Managing OSS Forges with Nexus


January 6, 2010 By Brian Fox

nexus-smallIn addition to managing and maintaining the Maven Central repository, I also serve as the administrator for two very large forge repositories: repository.apache.org and nexus.codehaus.org. This post is going to dive into the details of the best practices that I’ve developed to maintain these very large instances. I will focus on the configuration of Nexus in this post, but if you’re interested in system level details, those are documented here.

Both of these repositories have a few things in common that have driven the design:

  • there are many disparate projects deploying artifacts that require fine grained access control per project
  • release repositories are synced to central
  • they are the most commonly used snapshot repositories in the maven ecosystem
  • the majority of users are anonymously reading the snapshots
  • they are transitional repositories that replace older static repositories

They also have a few things that are very different:

  • Apache is a Solaris Zone
  • Codehaus is an Ubuntu Jeos VM
  • Apache is using httpd for reverse-proxying and ssl
  • Codehaus is using Nginx for reverse-proxying and ssl

This post contains two sections, the first covers some system-wide Nexus configuration, the second contains details about adding individual projects, along with security and staging configuration. If you are setting up a public Maven repository, this post might give you some ideas about configuration and administration issues that you’ll need to think about.

Nexus System Configuration

We want to protect all authenticated traffic, so both systems rewrite all http access to https (you can see how that’s done in the server setup linked above). However, since 99% of all traffic to these systems is anonymous, I’ve allowed the snapshot urls to poke through without being redirected.

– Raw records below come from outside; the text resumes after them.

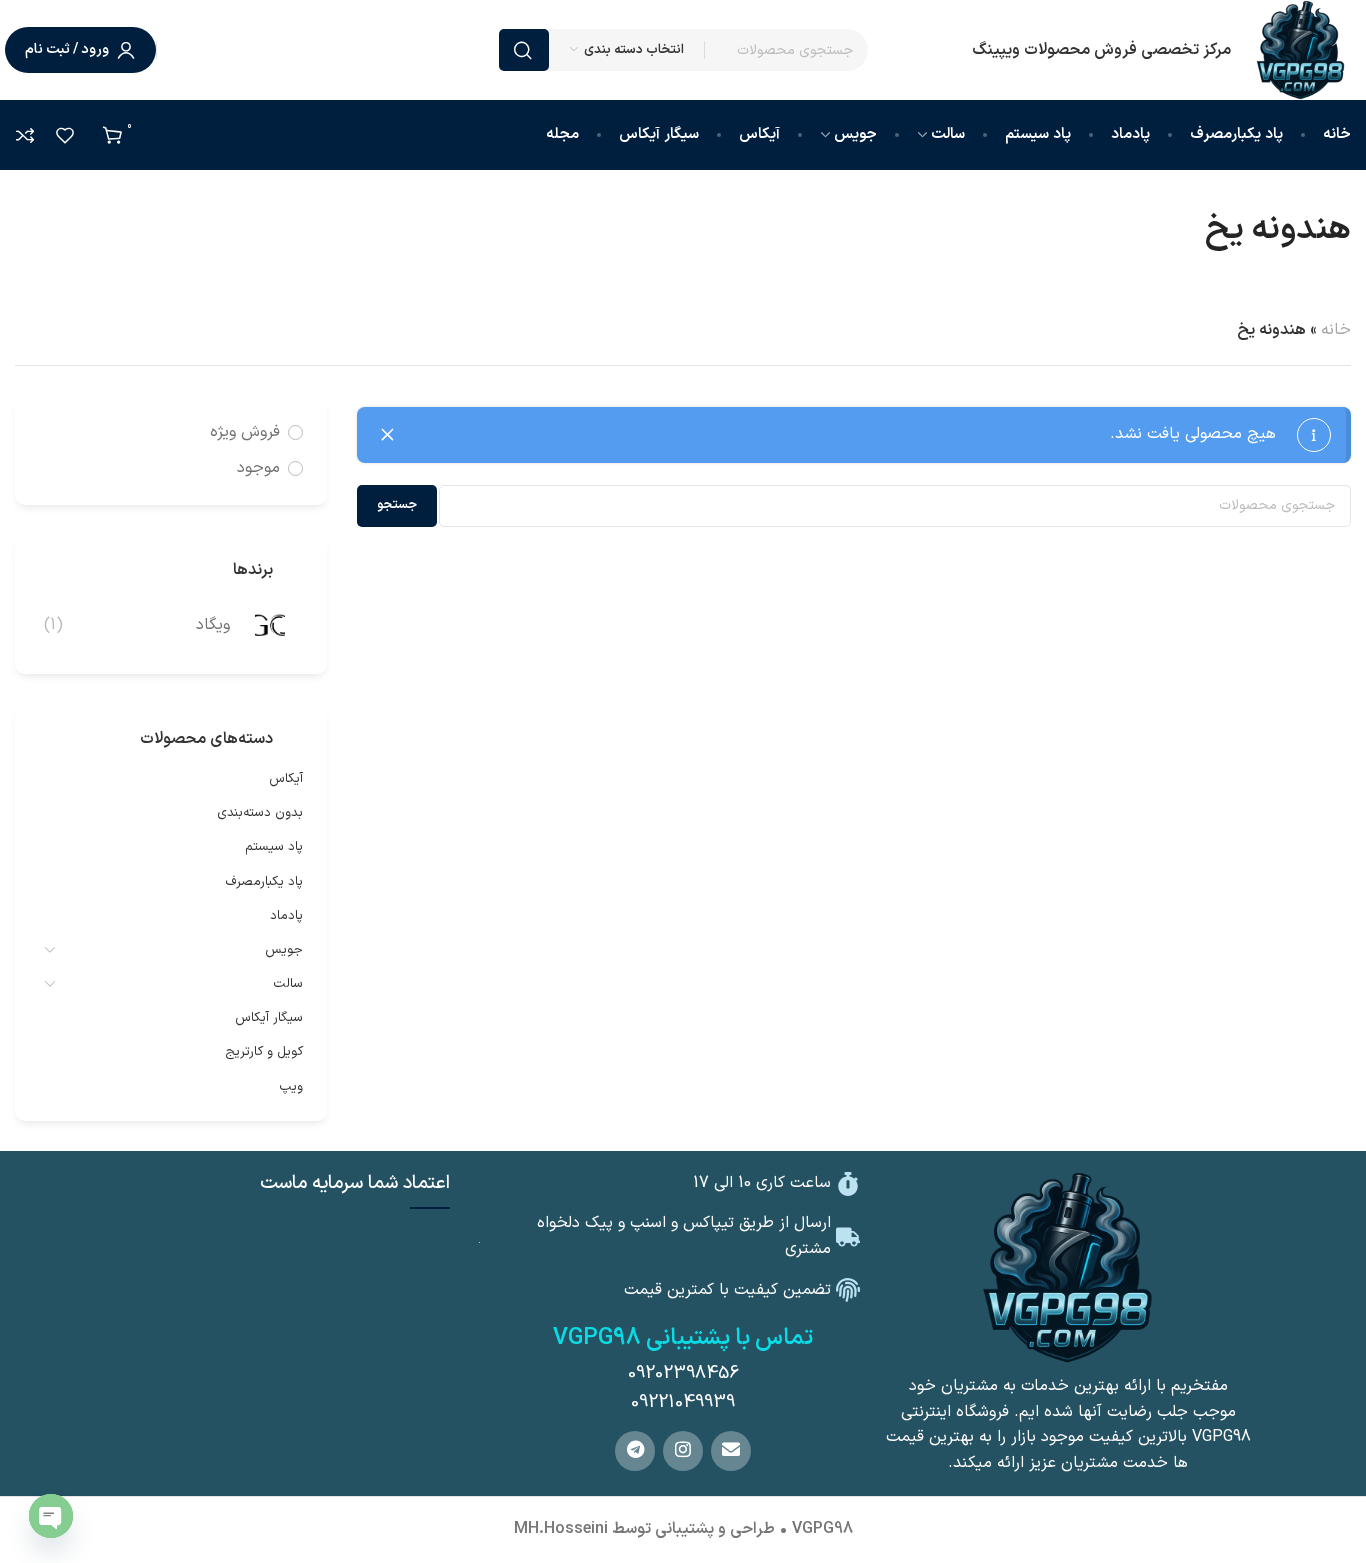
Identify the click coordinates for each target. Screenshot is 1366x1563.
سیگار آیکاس (269, 1018)
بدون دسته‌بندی (260, 813)
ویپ (291, 1087)
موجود (258, 468)
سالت (288, 984)
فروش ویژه (245, 432)
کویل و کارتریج (264, 1052)
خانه (1336, 330)
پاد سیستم (274, 847)
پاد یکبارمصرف (264, 882)
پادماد (286, 916)
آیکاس (286, 779)
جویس (284, 950)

Since I am using reverse proxies in front of Nexus, and the protocol doesn’t have a good way to tell Nexus what the inbound protocol was, I need to tell Nexus how to generate absolute urls that are used in the REST API. This is done by setting the following options in the server configuration pane:

0-baseurl

The systems are configured with just two hosted repositories: releases and snapshots. Both systems are transitional, meaning that projects elect to convert at a convenient time. To support this, I proxy the old snapshot repository and aggregate it with the locally hosted snapshot repo. When you hit http://repository.apache.org/snapshots or http://nexus.codehaus.org/snapshots, you’re hitting this group and it appears as one repository. We also have a staging group that is used to aggregate all staging repos that haven’t yet been promoted. Here’s what the repository list looks like:

0-repositories
One benefit to using Nexus in these forge setups, is that we are able to configure rules that automatically check staged artifacts before they can be promoted. This includes things like validating the pgp signature is present and signed with a publicly accessible key, looking for sources and javadocs, validating the pom, etc. This is one way we are helping to improve the data in Central, by helping to correct it right at the source. Since these rules are tied in to the Staging support, we want to disable the ability to deploy directly to the releases repository. This is done by setting the repository url to be read-only:

0-disable-redeploy
I also have configured the following jobs:

  • Configuration Backup – Backs up the Nexus Configuration files. I have it set to run daily and to keep 10 days of backups
  • Publish Indexes – This packages the internal real-time indexes into a format that is consumable by downstream Nexus’ and M2eclipse users (other tools consume this data as well). I have this set to run daily.
  • Purge Proxy Artifacts – Since we’re transitional and proxying the old, static snapshot repositories, I have configured a task to evict items that haven’t been requested in more than 10 days. This just reduces the disk consumption on the repo. If a file is re-requested later, it will be retrieved again from the proxy on demand.
  • Snapshot Cleanup – We want to enforce best practices and keep snapshots moving forward. The cleanup task is set to keep a maximum of 3 timestamped snapshots for each artifact for a minimum of 10 days. All snapshots for an artifact are also purged when a release is promoted.
  • Empty the trash – All delete operations in Nexus never actually delete, they just move files to a trash folder. This is a security net in case you misconfigure a cleanup task, or simply make a mistake in the ui (like dropping a repo you meant to promote). We keep on top of the trash by scheduling it to run once a week. New in 1.4 is the ability to purge things from the trash only after they have been deleted for x days. I’ve set this to hold things in the trash at least 7 days. This gives projects more than enough time to detect any issues and recover the artifacts.

10-trash

Project Specific Configuration

Each project needs to have access to only their own artifacts. Nexus supports two different ways to handle the security separation. If you want to read more about the two modes read my previous post:“Optimal Nexus Repository Configuration” .  We have chosen to manage the forge by partitioning a single pair of repositories. The next few steps show how this is done.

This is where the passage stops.